The way to check a HDFS directory's size?
hadoop fs -du -s -h /path/to/dir
displays a directory's size in readable form.
Extending to Matt D and others answers, the command can be till Apache Hadoop 3.0.0
hadoop fs -du [-s] [-h] [-v] [-x] URI [URI ...]
It displays sizes of files and directories contained in the given directory or the length of a file in case it's just a file.
Options:
- The -s option will result in an aggregate summary of file lengths being displayed, rather than the individual files. Without the -s option, the calculation is done by going 1-level deep from the given path.
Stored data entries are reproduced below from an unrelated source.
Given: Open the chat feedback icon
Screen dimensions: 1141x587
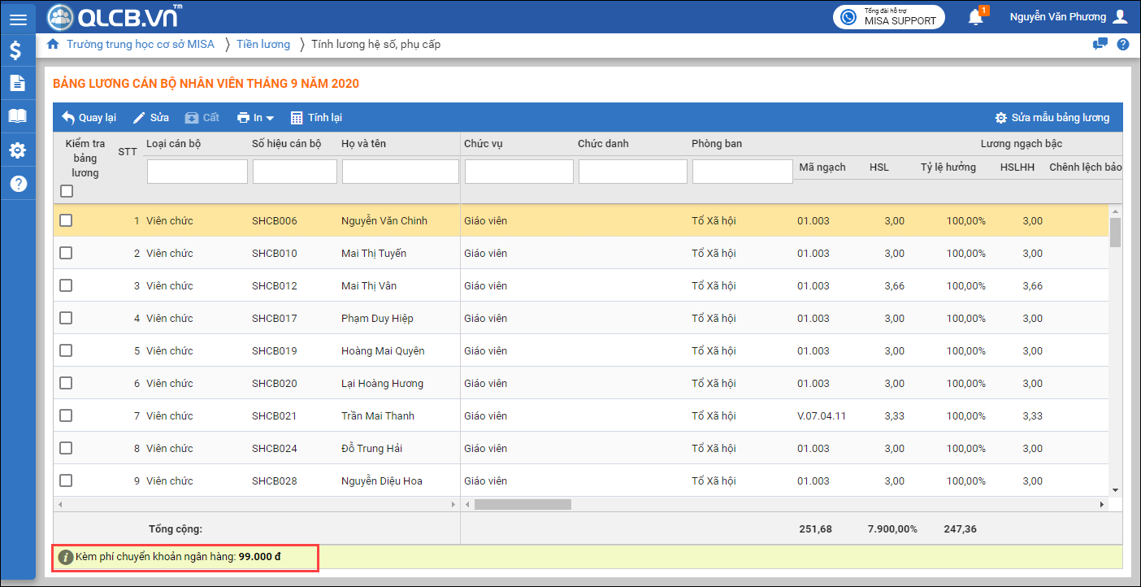Looking at the screenshot, I should click(1100, 45).
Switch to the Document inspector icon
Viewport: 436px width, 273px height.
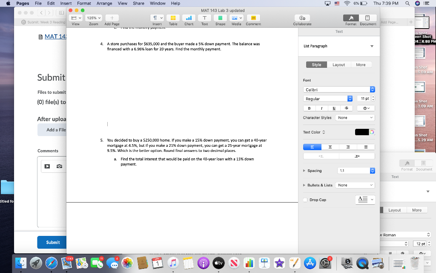pyautogui.click(x=368, y=18)
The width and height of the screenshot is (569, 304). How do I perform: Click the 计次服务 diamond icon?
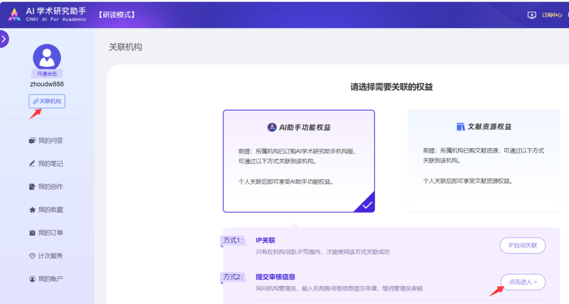[32, 256]
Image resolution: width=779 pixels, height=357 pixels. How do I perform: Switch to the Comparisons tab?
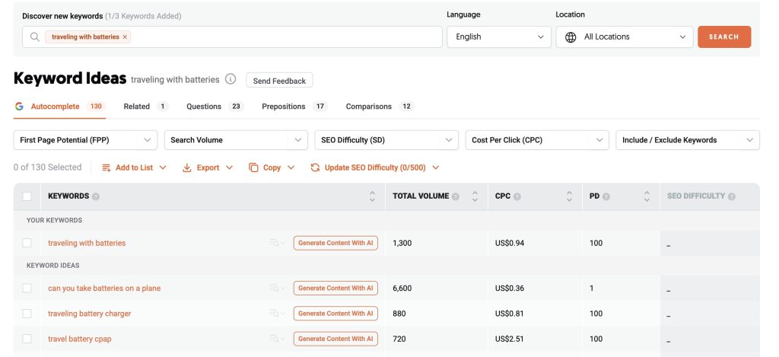369,107
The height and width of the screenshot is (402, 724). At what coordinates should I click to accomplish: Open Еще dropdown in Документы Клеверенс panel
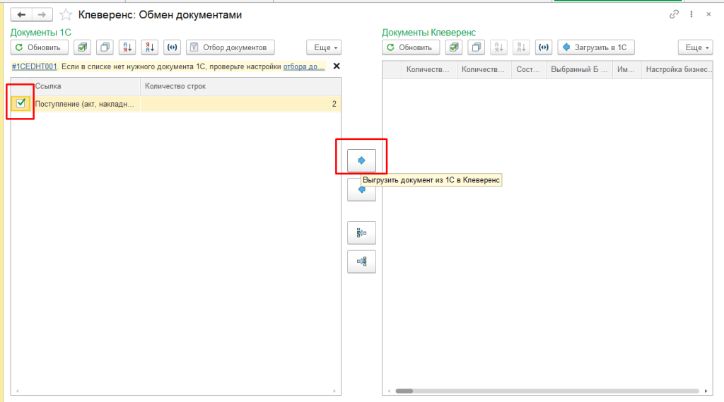(695, 47)
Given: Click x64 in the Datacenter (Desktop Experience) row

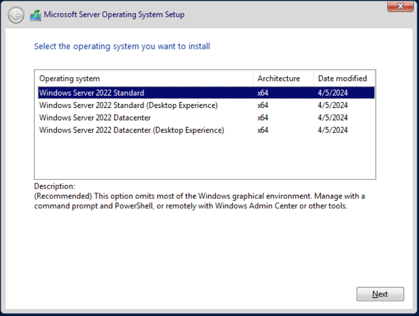Looking at the screenshot, I should coord(263,130).
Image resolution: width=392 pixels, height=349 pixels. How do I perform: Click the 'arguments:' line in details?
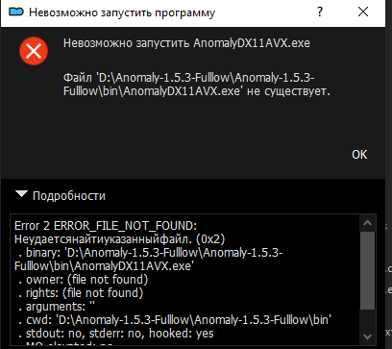pos(57,307)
- The -h option will format file sizes in a human-readable fashion (e.g 64.0m instead of 67108864)
- The -v option will display the names of columns as a header line.
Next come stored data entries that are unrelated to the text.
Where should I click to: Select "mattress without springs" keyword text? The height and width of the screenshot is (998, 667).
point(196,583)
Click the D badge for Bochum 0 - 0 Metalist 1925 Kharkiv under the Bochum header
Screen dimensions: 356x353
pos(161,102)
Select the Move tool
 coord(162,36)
- The -x option will exclude snapshots from the result calculation. Without the -x option (default), the result is always calculated from all INodes, including all snapshots under the given path.
du
returns three columns with the following format:
+-------------------------------------------------------------------+ | size | disk_space_consumed_with_all_replicas | full_path_name | +-------------------------------------------------------------------+
Example command:
hadoop fs -du /user/hadoop/dir1 \ /user/hadoop/file1 \ hdfs://nn.example.com/user/hadoop/dir1
Exit Code: Returns 0 on success and -1 on error.